Contro chi vorrebbe trasformare le persone in cose ->
articolo di Mario Adinolfi L’inferno avanza e ne vediamo i segni. Vediamo crescere l’offensiva di una visione antropologica che, nell’attacco alla famiglia naturale, dissimula l’ambizione di fondo: trasformare le persone in cose.
Eppure riusciamo a resistere, eppure ci arriva la forza che ci consente di resistere. Più i mass media, i politici, il potere affondano la loro lama provando a trasformare il falso in vero, inducendo persino una campagna di lavaggio del cervello nelle scuole presso i più piccoli imperniata sull’ideologia del gender, più il popolo organizza la sua resistenza.
Quando vogliono convincerci con la violenza dei loro mezzi più subdoli, con i loro programmi tv, con le loro paginate sui giornali, che persino vendere e comprare bambini sia cosa buona e giusta, basta chiamarla in inglese “stepchild adoption” per confondere le acque, improvvisa spunta la risposta popolare, di piazza, clamorosamente partecipata: è stato il 20 giugno di San Giovanni, il comitato Difendiamo i nostri figli, un milione di persone a dire no al gender nelle scuole e al ddl Cirinnà.
Già, il ddl Cirinnà, quel testo sulle “unioni civili omosessuali” che sarà il terreno di battaglia del 2016. Persino le femministe si sono rese conto di quanto sia violento questo disegno di legge, di come l’articolo 5 che prevede l’adottabilità del figlio naturale del compagno gay da parte del partner, non sia altro che la legittimazione della pratica di utero in affitto seppure svolta all’estero. Rendendosene conto, le femministe hanno protestato, finalmente, dopo che per un paio d’anni lo avevamo fatto quotidianamente tra gli insulti di troppi ciechi e di qualche imbroglione, tipo quel senatore che la pratica di utero in affitto all’estero l’ha svolta e ora la vorrebbe vedere legittimata in Italia proprio tramite il ddl Cirinnà.
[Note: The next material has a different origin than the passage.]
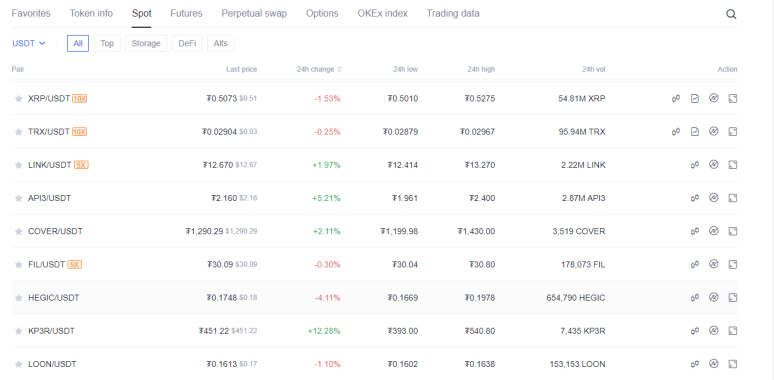Click the expand fullscreen icon for API3/USDT

(x=733, y=198)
Poi questi politici che giocano alle tre carte vorrebbero far sparire i riferimenti all’utero in affitto, vorrebbero che non se ne parlasse, utilizzano espressioni ambigue come “gestazione per altri” e si coprono con la lingua inglese definendo l’istituto, appunto, “stepchild adoption”. Ma il popolo ormai è informato e non si fa fregare, reagisce e si mobilita. Resiste. Non accetta che la donna possa essere considerata uno strumento per una coppia di ricchi, che la maternità possa essere un bene commerciabile, che il neonato possa essere strappato dal seno della madre che lo ha partorito per essere consegnato a due che se lo sono comprato.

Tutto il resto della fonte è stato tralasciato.